_Exercise_: Return every entry exactly as written.

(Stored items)
---

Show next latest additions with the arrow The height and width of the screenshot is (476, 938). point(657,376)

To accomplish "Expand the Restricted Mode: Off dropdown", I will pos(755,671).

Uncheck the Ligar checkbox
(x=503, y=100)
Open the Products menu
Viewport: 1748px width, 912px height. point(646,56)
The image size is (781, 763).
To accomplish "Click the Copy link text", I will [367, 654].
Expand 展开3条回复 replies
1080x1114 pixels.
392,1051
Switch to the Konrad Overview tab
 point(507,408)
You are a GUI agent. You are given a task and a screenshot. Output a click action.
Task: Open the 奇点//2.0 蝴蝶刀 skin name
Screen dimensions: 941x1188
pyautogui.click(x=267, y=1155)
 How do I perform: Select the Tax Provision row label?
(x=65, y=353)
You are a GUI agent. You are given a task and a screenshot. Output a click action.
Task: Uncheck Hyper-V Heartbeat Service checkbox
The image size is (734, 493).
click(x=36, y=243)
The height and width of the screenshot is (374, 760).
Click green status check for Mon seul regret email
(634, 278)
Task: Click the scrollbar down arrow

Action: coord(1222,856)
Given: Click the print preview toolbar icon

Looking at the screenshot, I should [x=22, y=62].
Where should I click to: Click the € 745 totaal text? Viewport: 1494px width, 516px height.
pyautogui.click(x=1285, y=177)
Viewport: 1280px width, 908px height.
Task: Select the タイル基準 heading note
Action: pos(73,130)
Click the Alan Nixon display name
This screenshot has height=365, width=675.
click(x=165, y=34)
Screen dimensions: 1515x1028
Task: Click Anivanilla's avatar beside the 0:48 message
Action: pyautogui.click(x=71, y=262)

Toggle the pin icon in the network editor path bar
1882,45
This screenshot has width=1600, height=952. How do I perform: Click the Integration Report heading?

---

_Solution to this problem_:
Show next latest additions with the arrow The height and width of the screenshot is (476, 938). point(657,376)

To accomplish "Expand the Restricted Mode: Off dropdown", I will pos(755,671).

Uncheck the Ligar checkbox
(x=503, y=100)
Open the Products menu
Viewport: 1748px width, 912px height. point(646,56)
The image size is (781, 763).
To accomplish "Click the Copy link text", I will [367, 654].
Expand 展开3条回复 replies
1080x1114 pixels.
392,1051
Switch to the Konrad Overview tab
 point(507,408)
You are a GUI agent. You are given a task and a screenshot. Output a click action.
Task: Open the 奇点//2.0 蝴蝶刀 skin name
Screen dimensions: 941x1188
pyautogui.click(x=267, y=1155)
 How do I perform: Select the Tax Provision row label?
(x=65, y=353)
You are a GUI agent. You are given a task and a screenshot. Output a click action.
Task: Uncheck Hyper-V Heartbeat Service checkbox
The image size is (734, 493).
click(x=36, y=243)
The height and width of the screenshot is (374, 760).
Click green status check for Mon seul regret email
(634, 278)
Task: Click the scrollbar down arrow

Action: coord(1222,856)
Given: Click the print preview toolbar icon

Looking at the screenshot, I should [x=22, y=62].
Where should I click to: Click the € 745 totaal text? Viewport: 1494px width, 516px height.
pyautogui.click(x=1285, y=177)
Viewport: 1280px width, 908px height.
Task: Select the タイル基準 heading note
Action: pos(73,130)
Click the Alan Nixon display name
This screenshot has height=365, width=675.
click(x=165, y=34)
Screen dimensions: 1515x1028
Task: Click Anivanilla's avatar beside the 0:48 message
Action: pyautogui.click(x=71, y=262)

Toggle the pin icon in the network editor path bar
1882,45
This screenshot has width=1600, height=952. How do I perform: Click the Integration Report heading?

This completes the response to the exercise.